Today a friend shared an article about Rape, and how the perpetrators are not usually a match with the  "monster myth" created by society. The creator of the article goes on to say that we, as a society, are collectively responsible for rapes.

Being a woman, and having lived all my life under the shadow of this calamity of "rape", which can befall me or any of my dear ones anytime anyplace, no other issue is dearer to my heart. The first time I tried to express my views on the issue in an essay, under the topic of women's empowerment, in a public exam, I was handed out a 39% and shown the door. It is another matter that in the same public exam, in another year, when I wrote an essay on a very "neutral and safe" topic, the same examining body conferred me with a 75%, i.e., a distinction, in essay. That taught me to keep my mouth shut, my pen idle, my voice silent, and my thoughts inside my head. It is only recently that, after a series of incidents of sexual assault, which were the theme of many newspaper headlines, and of public discourses on electronic and social media, that we have heard a number of voices talk a little more openly about this issue. This has also encouraged a common person like me to speak out.

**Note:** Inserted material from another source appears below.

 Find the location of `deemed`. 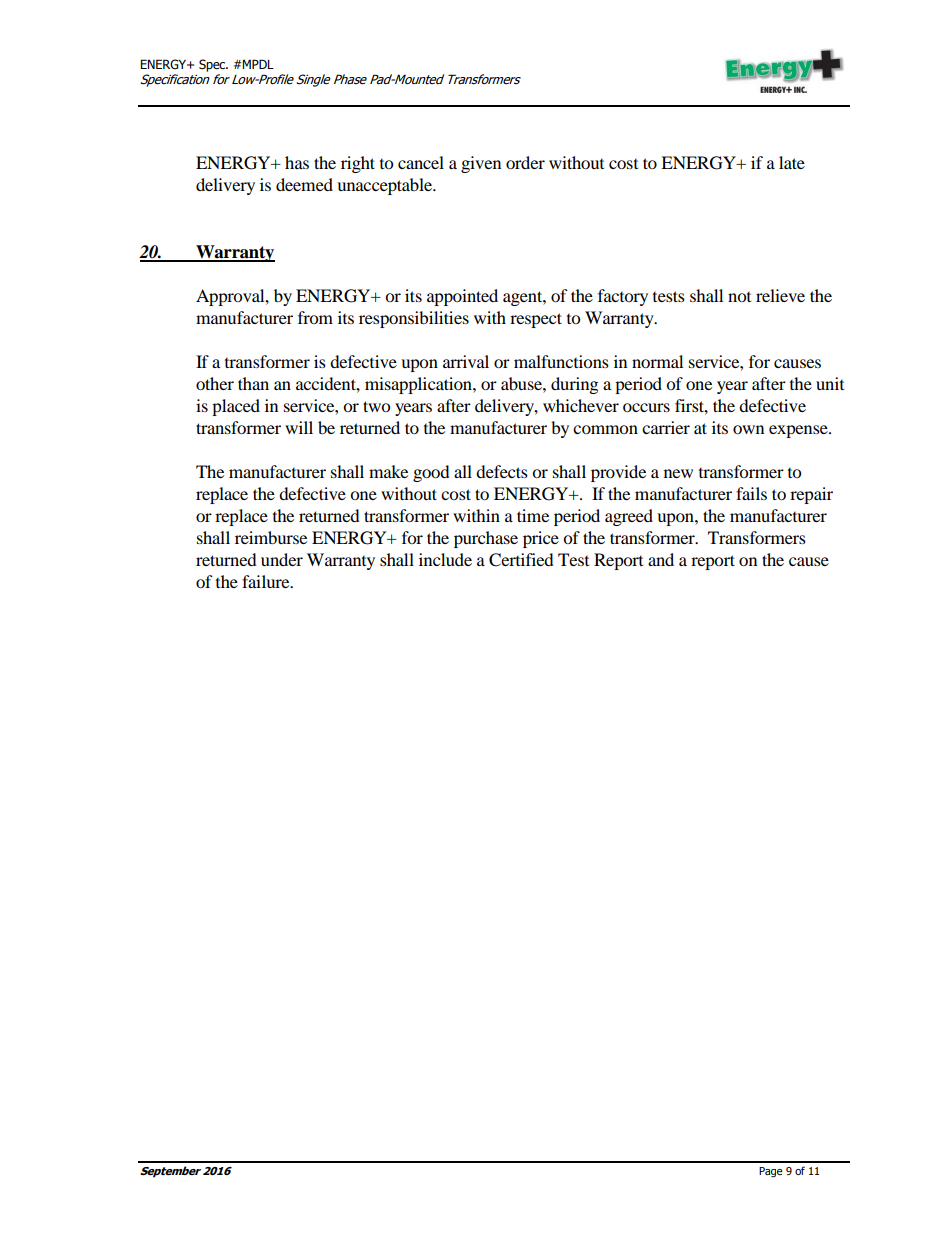

deemed is located at coordinates (304, 184).
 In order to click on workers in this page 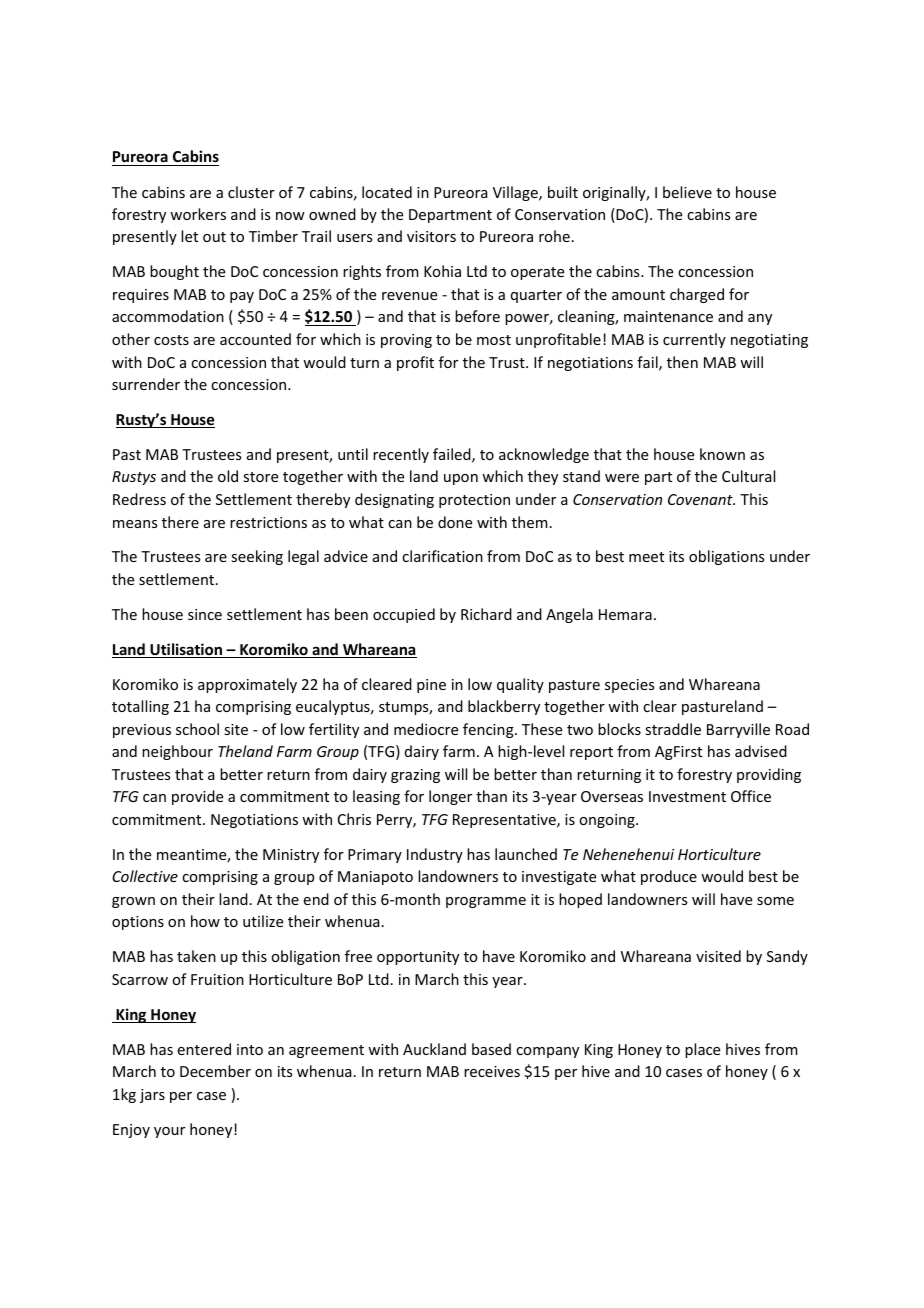, I will do `click(198, 214)`.
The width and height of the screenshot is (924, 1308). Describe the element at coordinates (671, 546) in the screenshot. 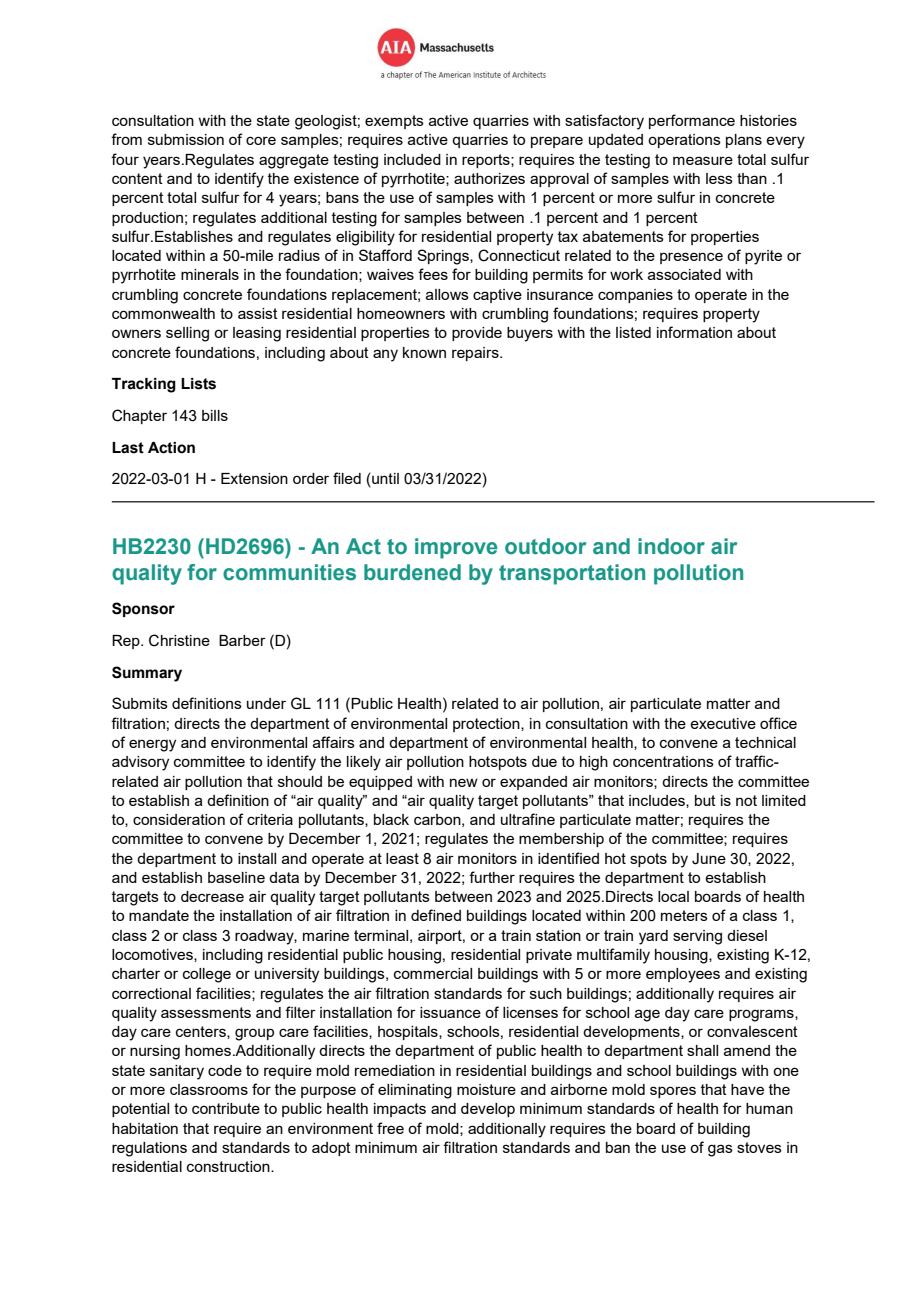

The Nirbhaya case was a first in terms of the extent and ferocity of protests not just in Delhi but across far flung corners of India like TN and Kerala. I was living in New Delhi at that time, and that too, just 2 km from India Gate, which was ground zero for the protests. The traffic diversions created a lot of difficulties for all residents of that area, but for once I didn't mind the inconvenience. The conduct rules of my employment prevented me from actually joining the protests but my support to the movement was heartfelt. Incidentally, I had visited Safdarjung Hospital on the morning of December 17, 2012, for a medical issue. There was a huge posse of policemen as well as a cavalcade of news vans outside the hospital gates. Being curious, I had asked my doctor about what had happened. He had told me that it was a very sad case of rape and that he was one of the doctors attending the victim. Only at that time, I had not known the gravity and unbelievable bestiality involved in the crime. 

Of course crime cannot be graded. Each incident of crime affects the victim in a different way. A socially insignificant crime like mental harassment of an employee by an employer or superior, may leave the victim depressed and mentally paralyzed for life. The victim's future and his or her family's life may get destroyed, and society would not bat an eyelid, leave alone classifying the case of harassment as a "crime". But if such a rating was possible, I would rate rape as the gravest. Murder is a crime that deprives the victim of his or her life, the victim's family of physical, economic and psychological security, and the society of a productive member or may be a potentially productive member, who could have created a new paradigm or protocol in society, and the world at large. But rape is a crime which violates the mind, the body, the spirit and sense of security of an entire gender, i.e. half of humankind. Murder is in most cases for some kind of gain; monetary, territorial (including jealousy induced murders), psychological; sometimes as collateral damage; or in some freak cases, it may be a heat-of-the-moment crime. The perpetrator does not target the victim solely on the basis of gender, for the most.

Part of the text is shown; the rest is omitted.